**What is expected**
Read the lines of the data below and retrieve those with "screenshot".

┌─ Records supplied

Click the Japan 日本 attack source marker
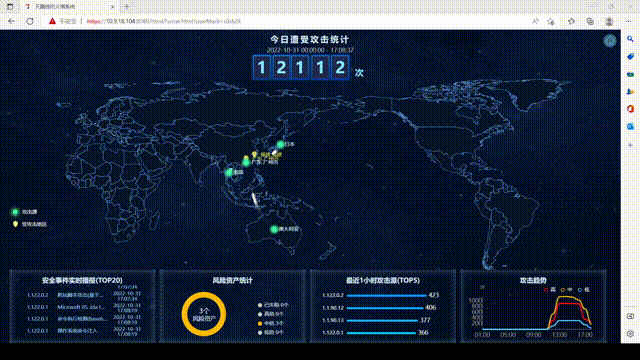click(280, 144)
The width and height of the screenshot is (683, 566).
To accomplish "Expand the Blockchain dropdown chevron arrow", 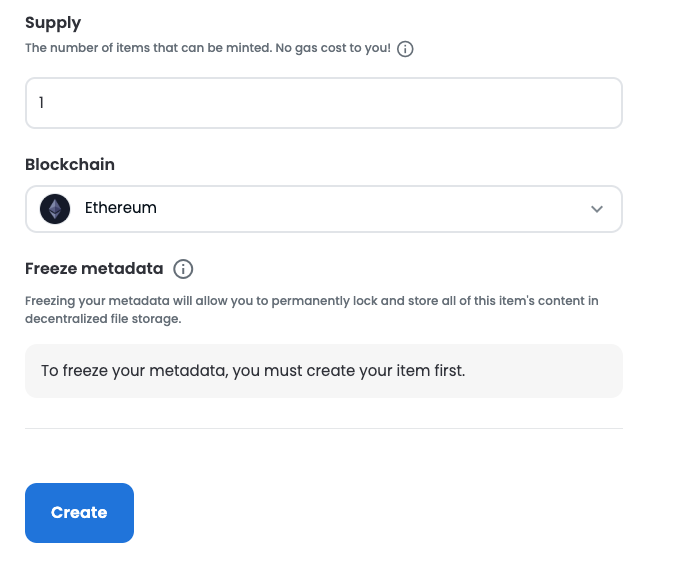I will 597,209.
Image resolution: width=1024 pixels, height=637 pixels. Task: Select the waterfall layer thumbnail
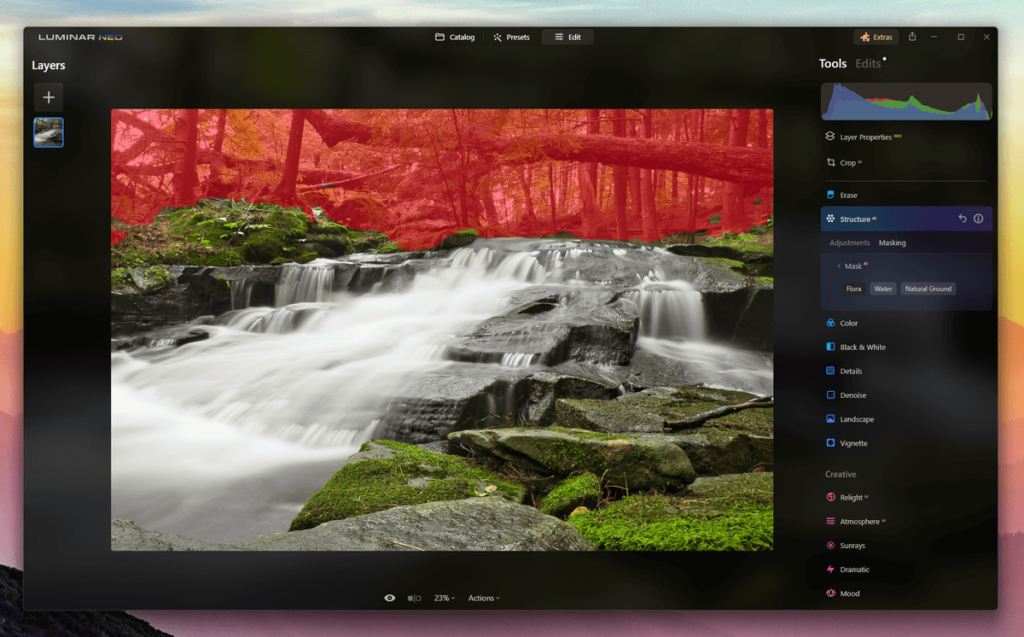tap(48, 132)
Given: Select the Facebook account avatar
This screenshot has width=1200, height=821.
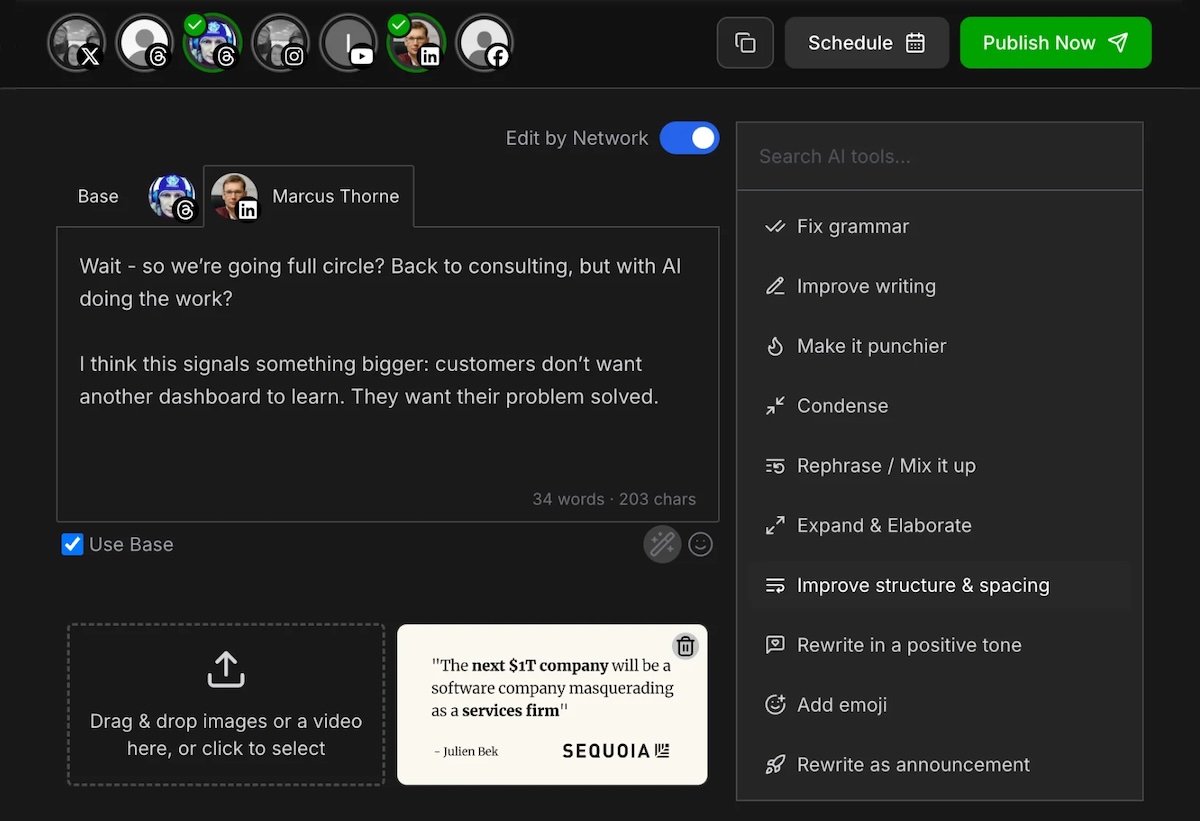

└─

**Written answer**
The width and height of the screenshot is (683, 566).
This screenshot has width=1200, height=821.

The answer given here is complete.